◆ What is required
Copy every line of the listing below verbatim.

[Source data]
▬▬▬
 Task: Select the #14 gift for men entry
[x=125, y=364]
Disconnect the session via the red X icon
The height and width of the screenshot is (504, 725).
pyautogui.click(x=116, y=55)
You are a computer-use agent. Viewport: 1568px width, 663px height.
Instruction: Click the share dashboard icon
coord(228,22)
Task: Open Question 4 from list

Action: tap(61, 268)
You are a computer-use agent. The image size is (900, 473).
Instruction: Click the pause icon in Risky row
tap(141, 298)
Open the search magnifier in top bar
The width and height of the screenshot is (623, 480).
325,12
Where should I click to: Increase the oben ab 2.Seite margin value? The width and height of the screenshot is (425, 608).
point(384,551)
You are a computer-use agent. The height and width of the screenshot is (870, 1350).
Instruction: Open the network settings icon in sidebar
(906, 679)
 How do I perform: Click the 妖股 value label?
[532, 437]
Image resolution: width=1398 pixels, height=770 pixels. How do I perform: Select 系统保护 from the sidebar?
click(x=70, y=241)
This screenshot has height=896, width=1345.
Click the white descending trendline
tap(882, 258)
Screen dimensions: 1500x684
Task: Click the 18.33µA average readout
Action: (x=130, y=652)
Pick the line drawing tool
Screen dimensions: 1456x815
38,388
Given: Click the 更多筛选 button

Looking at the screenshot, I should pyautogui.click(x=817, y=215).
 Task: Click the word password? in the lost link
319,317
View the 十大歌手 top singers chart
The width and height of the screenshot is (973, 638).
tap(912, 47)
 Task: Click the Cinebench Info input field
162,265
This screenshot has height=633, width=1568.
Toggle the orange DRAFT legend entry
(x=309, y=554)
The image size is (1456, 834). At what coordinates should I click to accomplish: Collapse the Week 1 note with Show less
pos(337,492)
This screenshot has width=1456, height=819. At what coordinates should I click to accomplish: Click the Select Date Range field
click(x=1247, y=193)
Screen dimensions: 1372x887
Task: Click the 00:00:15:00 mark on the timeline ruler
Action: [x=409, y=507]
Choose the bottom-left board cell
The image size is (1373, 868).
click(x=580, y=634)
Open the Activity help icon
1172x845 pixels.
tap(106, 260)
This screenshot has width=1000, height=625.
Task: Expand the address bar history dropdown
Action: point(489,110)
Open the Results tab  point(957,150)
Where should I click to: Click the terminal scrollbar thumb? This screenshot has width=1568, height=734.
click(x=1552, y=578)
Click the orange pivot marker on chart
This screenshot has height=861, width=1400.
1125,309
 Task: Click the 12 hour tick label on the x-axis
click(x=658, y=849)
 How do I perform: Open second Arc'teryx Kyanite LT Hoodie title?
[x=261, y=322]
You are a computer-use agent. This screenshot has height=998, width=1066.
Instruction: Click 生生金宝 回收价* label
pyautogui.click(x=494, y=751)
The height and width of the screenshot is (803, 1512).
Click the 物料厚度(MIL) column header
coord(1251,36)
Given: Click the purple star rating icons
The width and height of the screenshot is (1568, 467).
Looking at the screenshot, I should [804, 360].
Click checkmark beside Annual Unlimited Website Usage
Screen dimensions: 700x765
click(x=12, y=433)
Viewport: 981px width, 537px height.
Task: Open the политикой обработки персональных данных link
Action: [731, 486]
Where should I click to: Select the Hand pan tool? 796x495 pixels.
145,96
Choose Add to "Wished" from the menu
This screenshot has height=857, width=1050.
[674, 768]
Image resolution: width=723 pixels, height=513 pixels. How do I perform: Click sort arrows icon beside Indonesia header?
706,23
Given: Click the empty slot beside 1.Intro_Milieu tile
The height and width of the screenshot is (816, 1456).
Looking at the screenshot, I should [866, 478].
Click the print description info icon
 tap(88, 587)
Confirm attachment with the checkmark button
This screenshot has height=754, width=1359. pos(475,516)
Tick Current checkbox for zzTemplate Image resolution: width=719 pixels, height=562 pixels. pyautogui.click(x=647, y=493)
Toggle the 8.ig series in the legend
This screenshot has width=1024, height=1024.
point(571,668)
▬▬▬
◆ Exercise result
 Task: Select the #14 gift for men entry
[x=125, y=364]
Disconnect the session via the red X icon
The height and width of the screenshot is (504, 725).
pyautogui.click(x=116, y=55)
You are a computer-use agent. Viewport: 1568px width, 663px height.
Instruction: Click the share dashboard icon
coord(228,22)
Task: Open Question 4 from list

Action: tap(61, 268)
You are a computer-use agent. The image size is (900, 473).
Instruction: Click the pause icon in Risky row
tap(141, 298)
Open the search magnifier in top bar
The width and height of the screenshot is (623, 480).
325,12
Where should I click to: Increase the oben ab 2.Seite margin value? The width and height of the screenshot is (425, 608).
point(384,551)
You are a computer-use agent. The height and width of the screenshot is (870, 1350).
Instruction: Open the network settings icon in sidebar
(906, 679)
 How do I perform: Click the 妖股 value label?
[532, 437]
Image resolution: width=1398 pixels, height=770 pixels. How do I perform: Select 系统保护 from the sidebar?
click(x=70, y=241)
This screenshot has height=896, width=1345.
Click the white descending trendline
tap(882, 258)
Screen dimensions: 1500x684
Task: Click the 18.33µA average readout
Action: (x=130, y=652)
Pick the line drawing tool
Screen dimensions: 1456x815
38,388
Given: Click the 更多筛选 button

Looking at the screenshot, I should pyautogui.click(x=817, y=215).
 Task: Click the word password? in the lost link
319,317
View the 十大歌手 top singers chart
The width and height of the screenshot is (973, 638).
tap(912, 47)
 Task: Click the Cinebench Info input field
162,265
This screenshot has height=633, width=1568.
Toggle the orange DRAFT legend entry
(x=309, y=554)
The image size is (1456, 834). At what coordinates should I click to accomplish: Collapse the Week 1 note with Show less
pos(337,492)
This screenshot has width=1456, height=819. At what coordinates should I click to accomplish: Click the Select Date Range field
click(x=1247, y=193)
Screen dimensions: 1372x887
Task: Click the 00:00:15:00 mark on the timeline ruler
Action: [x=409, y=507]
Choose the bottom-left board cell
The image size is (1373, 868).
click(x=580, y=634)
Open the Activity help icon
1172x845 pixels.
tap(106, 260)
This screenshot has width=1000, height=625.
Task: Expand the address bar history dropdown
Action: point(489,110)
Open the Results tab  point(957,150)
Where should I click to: Click the terminal scrollbar thumb? This screenshot has width=1568, height=734.
click(x=1552, y=578)
Click the orange pivot marker on chart
This screenshot has height=861, width=1400.
1125,309
 Task: Click the 12 hour tick label on the x-axis
click(x=658, y=849)
 How do I perform: Open second Arc'teryx Kyanite LT Hoodie title?
[x=261, y=322]
You are a computer-use agent. This screenshot has height=998, width=1066.
Instruction: Click 生生金宝 回收价* label
pyautogui.click(x=494, y=751)
The height and width of the screenshot is (803, 1512).
Click the 物料厚度(MIL) column header
coord(1251,36)
Given: Click the purple star rating icons
The width and height of the screenshot is (1568, 467).
Looking at the screenshot, I should [804, 360].
Click checkmark beside Annual Unlimited Website Usage
Screen dimensions: 700x765
click(x=12, y=433)
Viewport: 981px width, 537px height.
Task: Open the политикой обработки персональных данных link
Action: [731, 486]
Where should I click to: Select the Hand pan tool? 796x495 pixels.
145,96
Choose Add to "Wished" from the menu
This screenshot has height=857, width=1050.
[674, 768]
Image resolution: width=723 pixels, height=513 pixels. How do I perform: Click sort arrows icon beside Indonesia header?
706,23
Given: Click the empty slot beside 1.Intro_Milieu tile
The height and width of the screenshot is (816, 1456).
Looking at the screenshot, I should [866, 478].
Click the print description info icon
 tap(88, 587)
Confirm attachment with the checkmark button
This screenshot has height=754, width=1359. pos(475,516)
Tick Current checkbox for zzTemplate Image resolution: width=719 pixels, height=562 pixels. pyautogui.click(x=647, y=493)
Toggle the 8.ig series in the legend
This screenshot has width=1024, height=1024.
point(571,668)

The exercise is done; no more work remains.